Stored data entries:

+++

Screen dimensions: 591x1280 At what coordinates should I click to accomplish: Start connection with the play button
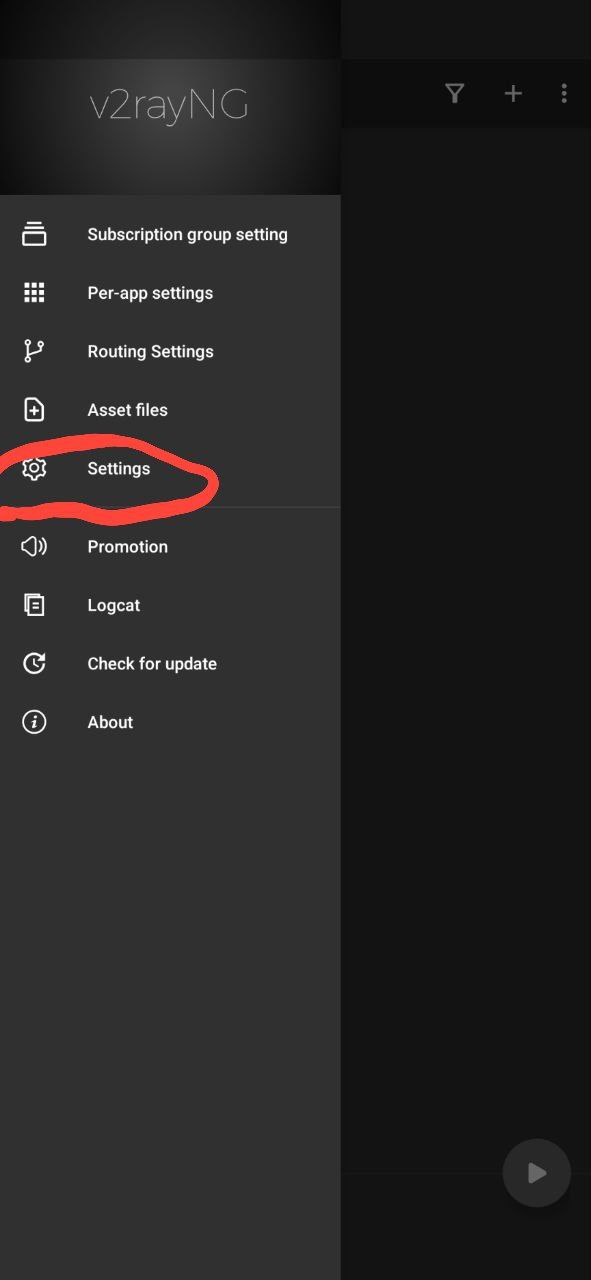point(537,1173)
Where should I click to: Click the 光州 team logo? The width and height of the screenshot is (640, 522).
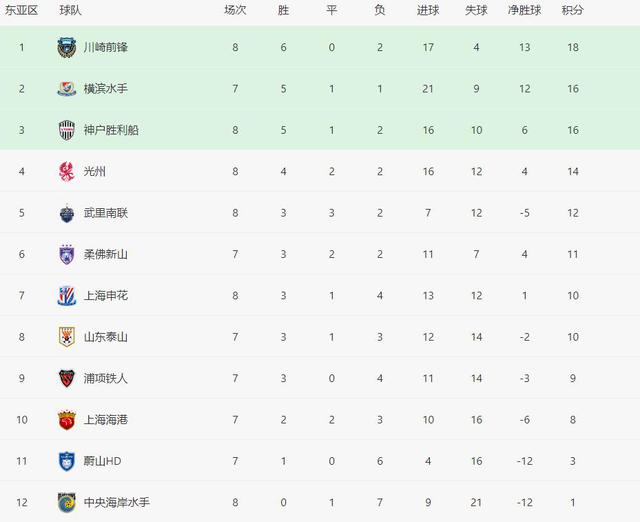67,171
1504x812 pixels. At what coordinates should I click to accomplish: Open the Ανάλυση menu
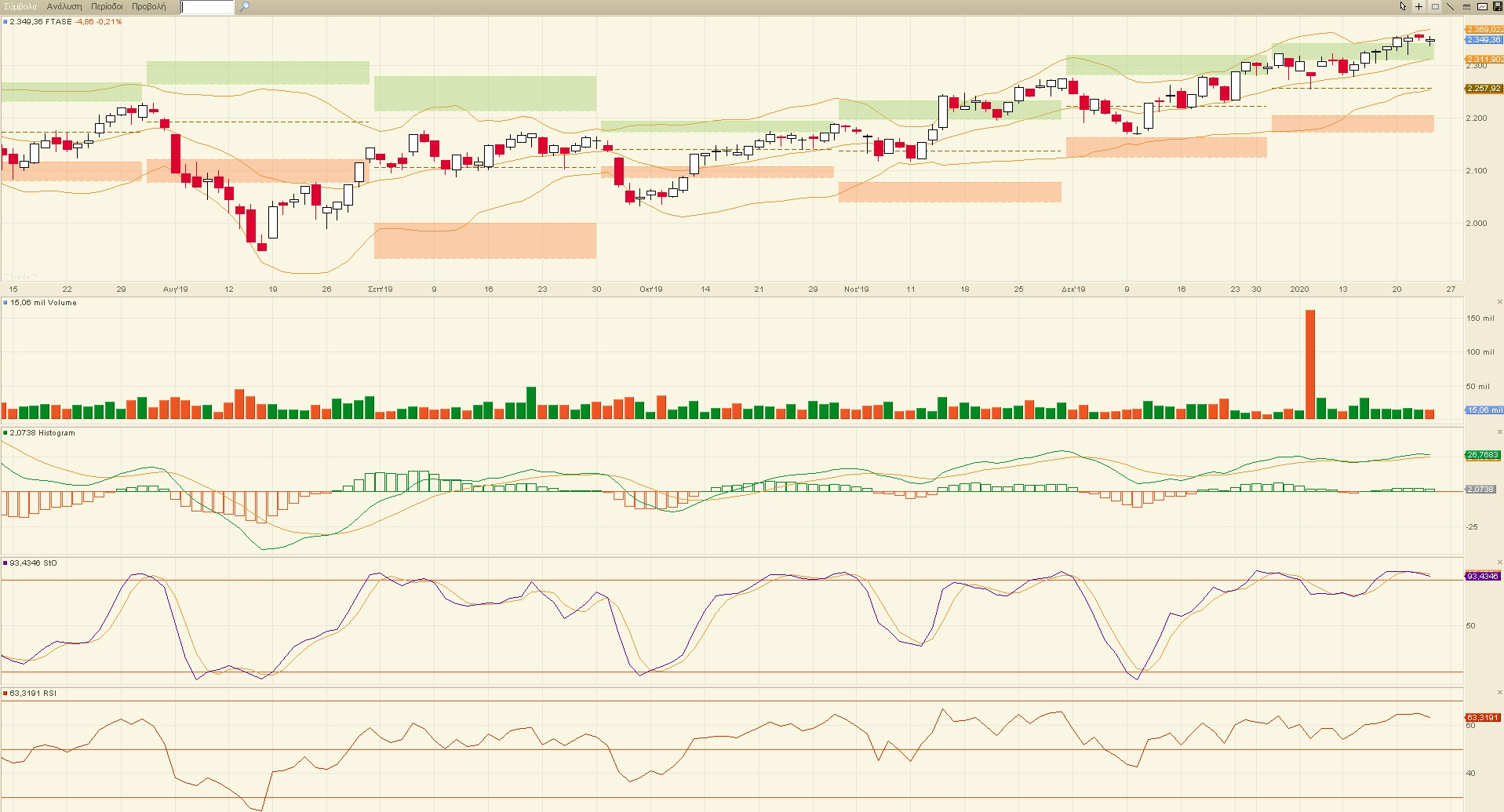pyautogui.click(x=64, y=6)
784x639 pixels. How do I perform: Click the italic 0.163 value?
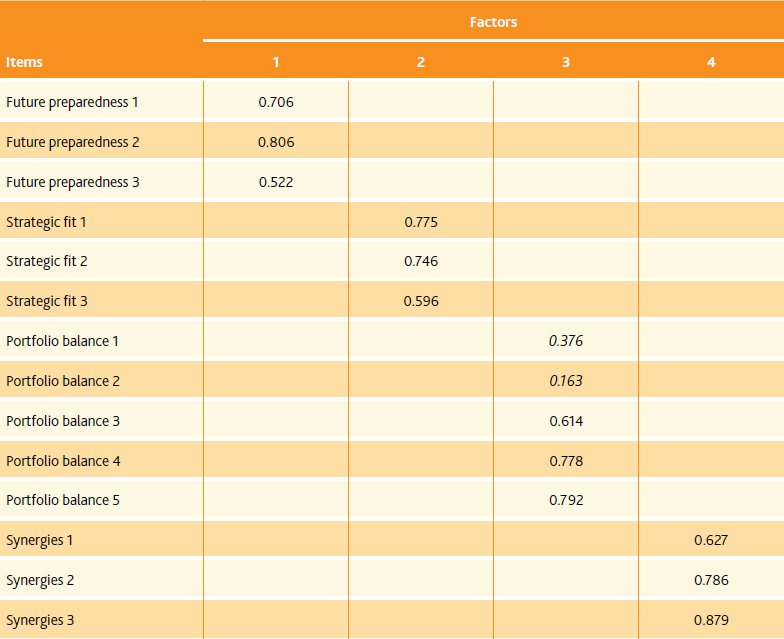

+++

YOUR OBJECTIVE –
Only the lines from the one containing "Where should I" through the end of the records are wanted, set down exactly and without their pictures.

WRITTEN RESPONSE –
Where should I click to: Click the 光州 team logo? The width and height of the screenshot is (640, 522).
67,171
1504x812 pixels. At what coordinates should I click to accomplish: Open the Ανάλυση menu
pyautogui.click(x=64, y=6)
784x639 pixels. How do I perform: Click the italic 0.163 value?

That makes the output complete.